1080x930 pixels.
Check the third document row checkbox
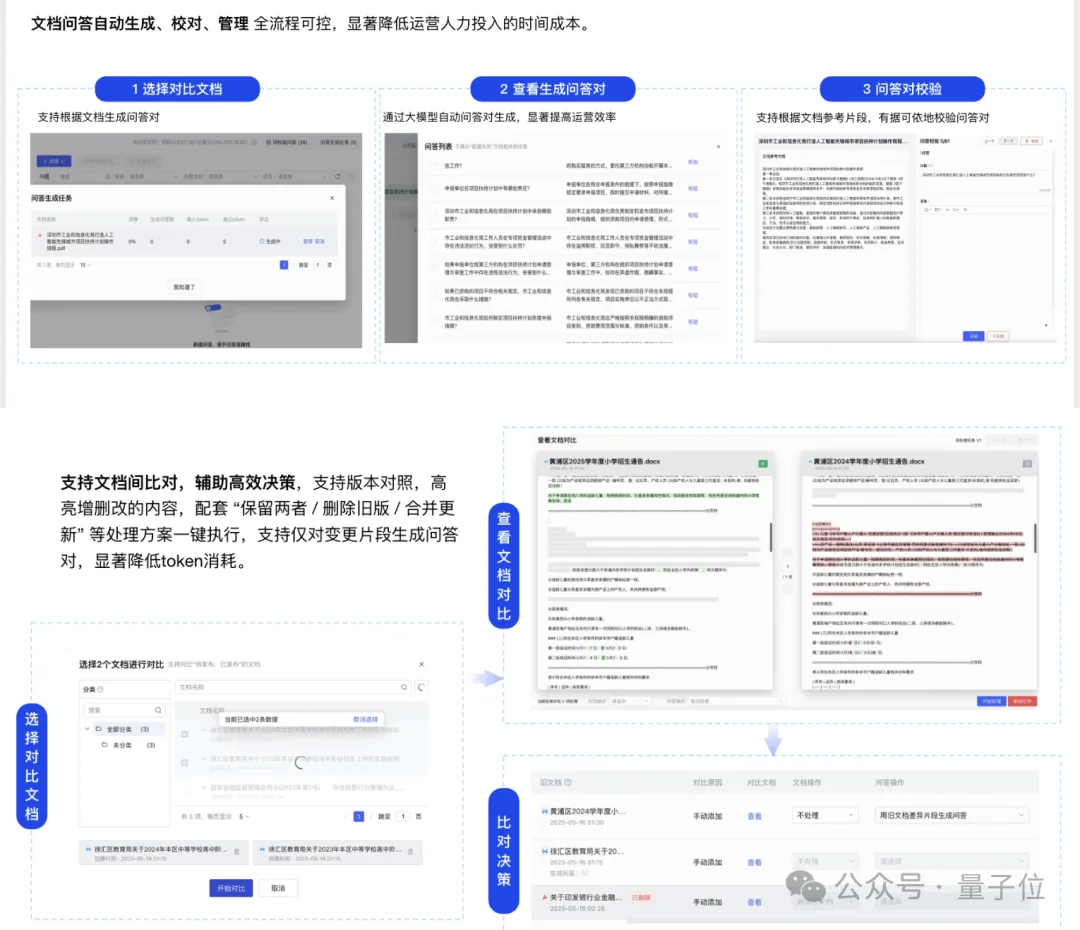tap(184, 789)
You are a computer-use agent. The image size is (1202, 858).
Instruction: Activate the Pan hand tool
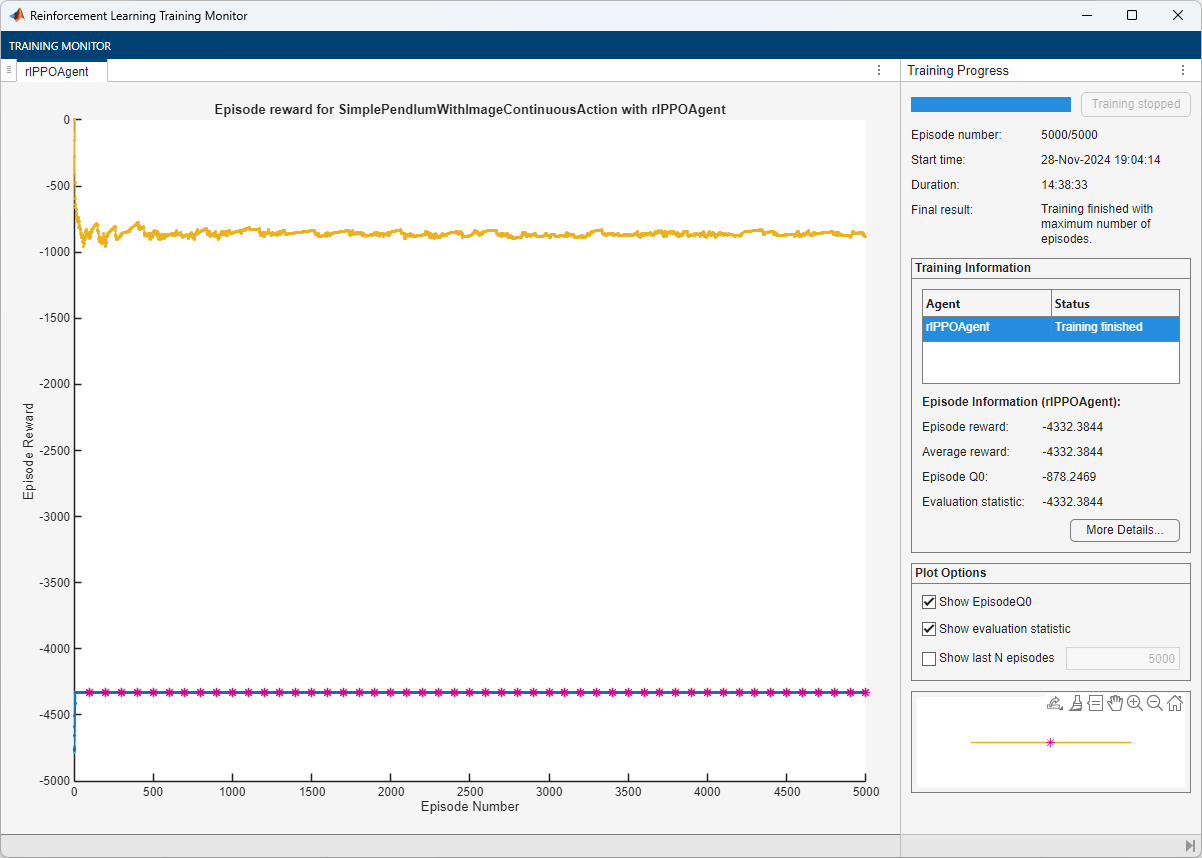(x=1115, y=703)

■ ■ ■ ■

Description of the task: Could you write out every line of the records above again, requests included, but with each coordinate in the answers scaled by 0.25 and rounded to the nearest whole number, halves rounding up? Leave the pictures out of your reply.

Output of the task:
1080x930 pixels.
Check the third document row checkbox
tap(46, 197)
You are a computer-use agent. The image size is (1202, 858).
Instruction: Activate the Pan hand tool
(x=279, y=176)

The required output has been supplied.